Identification. An indigenous people of central and eastern Siberia, the Evenki were formerly divided into many distinct groups. They fall into two noncontiguous groups, according to their economic activities: the northern group of reindeer Tungus engaged in reindeer husbandry and hunting, and the southern group, or horse Evenki, engaged in horse and cattle pastoralism. There is a strong tradition of ethnic identity, even a sense of superiority among these "aristocrats of Siberia."
Location. The most widely distributed of all native peoples in Siberia, the Evenki inhabit a huge area stretching from west of the Yenisei River to the Sea of Okhotsk and northern Sakhalin Island and from the base of the Taimyr Peninsula in the north to the Amur River in the south. Evenki also live in northern Manchuria and Mongolia. Most of this homeland is mountainous and covered by larch forests, whereas in the far north of central Siberia, north of the tree line, the tundra prevails. Firs, Siberian cedar, and spruce are also encountered, especially along river valleys. Moose, wild reindeer, elks, roe deer, bears, wolves, and boars populate the forests, as do important fur species such as sable, squirrel, stoat, fox, hare, and otter. Wolves, bears, and wolverines are the most serious predators. Many varieties of fish, including several members of the salmon family, make for good fishing, and wild fowl such as wood grouse, ptarmigan, and various geese and ducks are hunted. The Evenki subsist primarily by hunting.

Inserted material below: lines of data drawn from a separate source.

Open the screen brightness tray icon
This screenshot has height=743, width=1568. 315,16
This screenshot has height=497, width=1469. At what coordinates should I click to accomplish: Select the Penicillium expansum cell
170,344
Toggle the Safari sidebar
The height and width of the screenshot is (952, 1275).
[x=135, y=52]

The climate is sharply continental, and permafrost is found under most of the land. Within the Evenki Autonomous District ( okrug ) in central Siberia, January temperatures average — 36° C and fall to —80° C, whereas summer temperatures average 16° C and reach 36° C. Annual precipitation is not great, varying from 25 to 40 centimeters; the snow cover reaches 50 to 80 centimeters. The Evenki Autonomous District covers 745,000 square kilometers, but this is only a fraction of the total homeland of the entire Evenki nation.
Demography. At the last published census (1979) Evenki in the USSR numbered 27,531. Earlier censuses in 1970 and 1959 listed 25,149 and 24,151 Evenki. Over 40 percent of the Evenki live in the Yakut Republic; 13 percent live in the Khabarovsk Territory, and less than 12 percent live in the Evenki Autonomous District. The other 38 percent live mainly in Irkutsk and Amur provinces (oblasts) and Buryatia. Most Evenki continue to live in rural areas.
Linguistic Affiliation. The Evenki language belongs to the Tungusic Division of the Tungas-Manchu Branch of the Altaic languages; they are thus related to the Manchu who conquered China in 1644. A literary language was created in 1928-1929 using the Latin alphabet, but the Cyrillic alphabet was adopted in 1937. In 1979, 43 percent of the Evenki considered Evenki their first language; most others spoke Yakut or Russian—bilingualism is common. The wide geographical distribution of the Evenki accounts in part for the existence of numerous dialects.